→ **Text shown**:
Almost on a daily basis, I get asked, "what is it you do?"
It's not a real surprise. I've spent years trying to explain to my parents what it means to be an Art Director, and if they haven't figured it out yet, why would I expect that anyone else could figure it out. When I was asked to write about a day in the life of an AD, I thought it would be kinda fun…very shortly after sitting down to do the article, I realized how much of a challenge I had agreed to.
Let me start out by saying, I've been doing the AD gig for many years, at many different companies, and in many different industries - the one thing I've learned, is that no two positions are exactly alike. Just because many of us share the title of Art Director doesn't mean that our roles and day-to-day responsibilities resemble each other. So please, don't think I speak for every AD in the world….
That said, almost all of us share a few common elements - research, meetings, clients, creatives, approvals, & deadlines. These elements are the lifeblood of an AD position, and make up the bulk of our day-to-day tasks.
It should come as no surprise to anyone in the creative industry, but doing research is a significant aspect of an Art Directors job duties. Research can take on many forms depending upon the industry and specific role of the AD. For me, much of my time is spent doing research on:
- Talent - Big surprise right? I spend a lot of time reviewing portfolios of artists of many different mediums, graphic designers, fashion designers, Industrial designers, and photographers. Occasionally I'm digging into the portfolios of more specialized folks like UI/UX designers, motion graphic artists, and video editors. My research includes looking for new talent, staying aware of what is going on in the industry, and looking for new trends.
- Market - There is a lot more to AD than just working with talent. There's that whole "direction" portion of the job, and a very thorough understanding of the market trends and forces is imperative to ensuring that the AD is pointing the talent in the right direction. If I'm not tapped into my consumer base, I cannot be effective in my position - so I have to always be checking in with the market, and the consumer base that makes it up. In addition to just being aware, there is often a lot of testing that is involved. Very often we ask consumers what they want, and I actually get very different answers from when I TEST for what they want. This highlights the fact that just understanding your market is only half the battle - you also need to know the tools and resources available to help read that market.
- White Space - This is a fancy marketing term that just means understanding where there is a vacuum in your market. It could be that a need of the market isn't being met, a new technology might be used to disrupt the market and create a new need, a new trend is moving towards and underserved segment of the market, or any of a million other situations that can create a "white space" in the market. This type of research is not straight forward. It takes a lot of time and immersion into the market to be able to see the opportunities.
- Technology - This can be as simple as keeping up on the latest software, or researching new technologies to aid with productivity, manufacturing, fulfillment, research, or my favorite, technologies that are game changers and can disrupt the industry as we know it.
Meetings... that soul-sucking, time draining, and utterly non-creative event in the AD's day. I've worked at companies where it was not unusual to have 6 hours of meetings every day, and I've worked at companies where having 2 meetings in a week is grounds for a rebellion. There are times that meetings are useful, and I receive a lot of direction or useful information. There are times when a meeting is not only NOT useful, but is potentially damaging to productivity and creativity. The one thing about meetings though - try as you might, they are impossible to avoid. The trick is to learn how to run them effectively, and how to make them work for you as much as possible. For me, that has meant learning a few important skills:
- Goal setting. If I can walk into a meeting with a list of goals (especially ones that the company has deemed important) and show how I'm going to address those goals with my project, chances are much better that things will go in a productive direction.

→ **Information provided**:
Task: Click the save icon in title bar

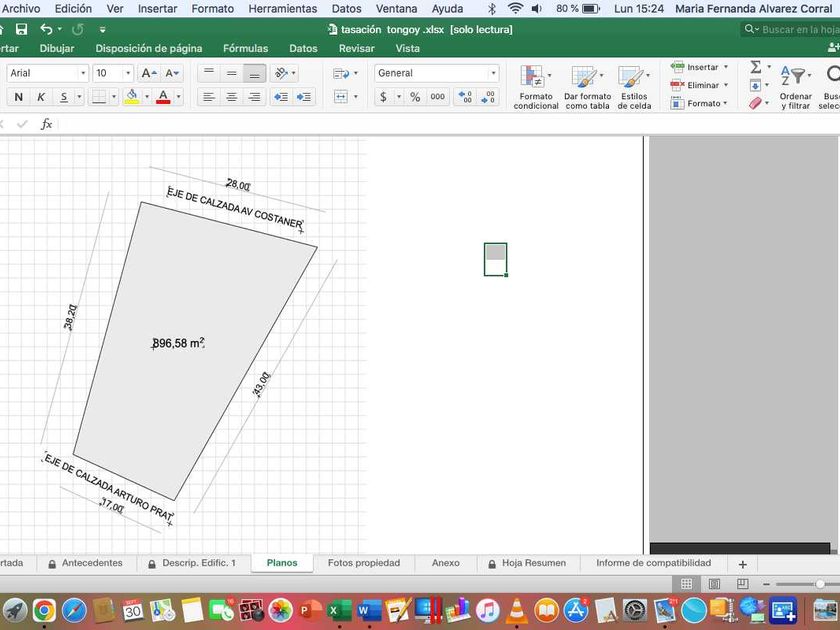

→ **Problem statement**:
Using the Art Director article, answer each of the following:
(a) How many hours of meetings per day does the author say were not unusual at some companies?
(b) What does the marketing term "White Space" mean?
(c) Which six common elements does the author say almost all Art Directors share?
The material bears no relation to the Art Director article.

→ **Exercise answer**:
(a) Six hours.
(b) Understanding where there is a vacuum in your market.
(c) Research, meetings, clients, creatives, approvals, and deadlines.